Thursday, June 27, 2013

Super Fly

Super Fly
seen @ Mid-Manhattan Library, New York NY
6.19.13

Honestly, I wasn't all that thrilled with Super Fly. It wasn't bad, at least not when compared to other blaxploitation films - and I did like the ending. But it's hard to relate to a drug dealer as a protagonist, y'know what I mean? Oh, I understand why Priest, the main character, does what he does, and I don't think the movie glamorizes drug use to the extent other, later movies do. I just prefer something like Shaft instead. So let's talk about the bigger reason this movie is remembered: the music.


In roaming through my father's record collection not long after he died, I was pleased to see, among other things, the Super Fly soundtrack on CD. He also had a Curtis Mayfield and the Impressions greatest hits collection, so I took both of them. They're both double-CD volumes; the Super Fly one (released by Rhino) has both the original soundtrack on one disc and a bunch of extras on the other.

Mayfield's nine songs get lots of play throughout the movie (and OF COURSE he himself appears in one scene, performing a couple of the tunes). Most of them are played with just the music, not the words - which makes sense, because after all, a song with the title "Freddy's Dead" could be construed as a spoiler. It made me really appreciate the musicianship of Mayfield and his band: the percussion in "Pusherman," the horns in "Little Child Runnin' Wild," the guitar in "Give Me Your Love." So much of black popular music these days is electronically based that it's easy to forget that music like this is part of our legacy as well.

"Been told I can't be nuthin' else/Just a hustler in spite of myself
I know I can break it//This life just don't make it"
Mayfield's lyrics capture the spirit of the movie perfectly, but after all, it was simply a reflection of the issues that plagued black America back in the 70s. It always astonishes me, whenever I listen to singers like the Impressions or the Temptations or Harold Melvin and the Blue Notes or Sly and the Family Stone or Marvin and Stevie, how musicians like these could take the pain, the frustration, and the anger of black culture during this tumultuous period in American history and turn it into something beautiful. Something lyrical. Something that rocks! (And yeah, I guess you can say the same thing about hip hop today, to a degree, I suppose, though I'll still take classic soul every time.)

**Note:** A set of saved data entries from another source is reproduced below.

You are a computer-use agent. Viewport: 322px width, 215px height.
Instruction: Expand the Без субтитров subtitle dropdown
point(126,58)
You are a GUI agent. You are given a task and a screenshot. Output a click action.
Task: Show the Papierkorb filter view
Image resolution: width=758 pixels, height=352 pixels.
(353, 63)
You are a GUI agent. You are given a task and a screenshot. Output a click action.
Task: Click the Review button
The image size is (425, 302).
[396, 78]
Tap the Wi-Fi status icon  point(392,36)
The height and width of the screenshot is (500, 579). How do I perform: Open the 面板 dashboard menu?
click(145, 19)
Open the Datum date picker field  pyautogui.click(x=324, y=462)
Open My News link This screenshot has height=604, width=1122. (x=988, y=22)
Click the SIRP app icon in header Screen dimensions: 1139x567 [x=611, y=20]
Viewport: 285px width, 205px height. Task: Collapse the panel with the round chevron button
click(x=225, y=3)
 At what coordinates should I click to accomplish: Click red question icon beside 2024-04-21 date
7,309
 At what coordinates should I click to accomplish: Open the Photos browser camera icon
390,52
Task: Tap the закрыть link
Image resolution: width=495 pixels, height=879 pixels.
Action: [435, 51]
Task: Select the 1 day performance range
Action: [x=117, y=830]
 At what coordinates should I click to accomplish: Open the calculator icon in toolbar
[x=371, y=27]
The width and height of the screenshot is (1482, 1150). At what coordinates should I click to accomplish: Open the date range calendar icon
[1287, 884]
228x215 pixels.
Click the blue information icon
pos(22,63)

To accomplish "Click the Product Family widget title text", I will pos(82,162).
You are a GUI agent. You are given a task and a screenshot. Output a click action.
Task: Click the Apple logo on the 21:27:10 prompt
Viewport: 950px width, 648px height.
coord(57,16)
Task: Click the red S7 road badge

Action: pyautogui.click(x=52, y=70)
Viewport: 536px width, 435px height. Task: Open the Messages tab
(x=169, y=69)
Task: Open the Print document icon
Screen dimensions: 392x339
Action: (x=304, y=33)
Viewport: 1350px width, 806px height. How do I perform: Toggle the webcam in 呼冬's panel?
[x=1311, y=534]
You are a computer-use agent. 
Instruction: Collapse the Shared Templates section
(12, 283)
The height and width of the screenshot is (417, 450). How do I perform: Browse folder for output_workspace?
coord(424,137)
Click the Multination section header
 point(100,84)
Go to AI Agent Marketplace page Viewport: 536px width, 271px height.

"The game he plays he plays for keeps/Hustlin' times and ghetto streets
Tryin' ta get over"
The liner notes to the Rhino 2-disc version of the Super Fly soundtrack have this to say:
...The genius in Curtis' multilayered dissection of Superfly [sic] is clear when contrasted with most soundtracks of the time. While Isaac Hayes (Shaft), Marvin Gaye (Trouble Man), and others wrote scintillating themes for movies, the remainder of their scores, though usually brilliant, was 90 percent instrumental, offering only a few loosely related songs. For Superfly [sic], Curtis took [screenwriter Phillip] Fenty's script and composed sharp character studies for each primary player, making every song essential, and thus securing his soundtrack as the genre's finest work.
I tend to prefer the way-down-deep voices of guys like Teddy Pendergrass or Levi Stubbs over the falsetto-voiced singers, but listening to the Impressions collection made me appreciate Mayfield's voice more. Within the context of the film, its sweetness is a contrast to the harshness of Priest and the world he occupies. 

"Everybody's misused him/Ripped him off and abused him
Another junkie plan/Pushin' dope for the Man"
One thing about the movie I should mention that I thought was interesting: there's a montage sequence of still photos of Priest selling his drugs, set to the song "Pusherman." It's a unusual storytelling choice for this movie, though I wouldn't necessarily call it artsy. Does it fit with the rest of the film? Eh. It's debatable. But I appreciate that director Gordon Parks Jr. (who took the photos) tried something different.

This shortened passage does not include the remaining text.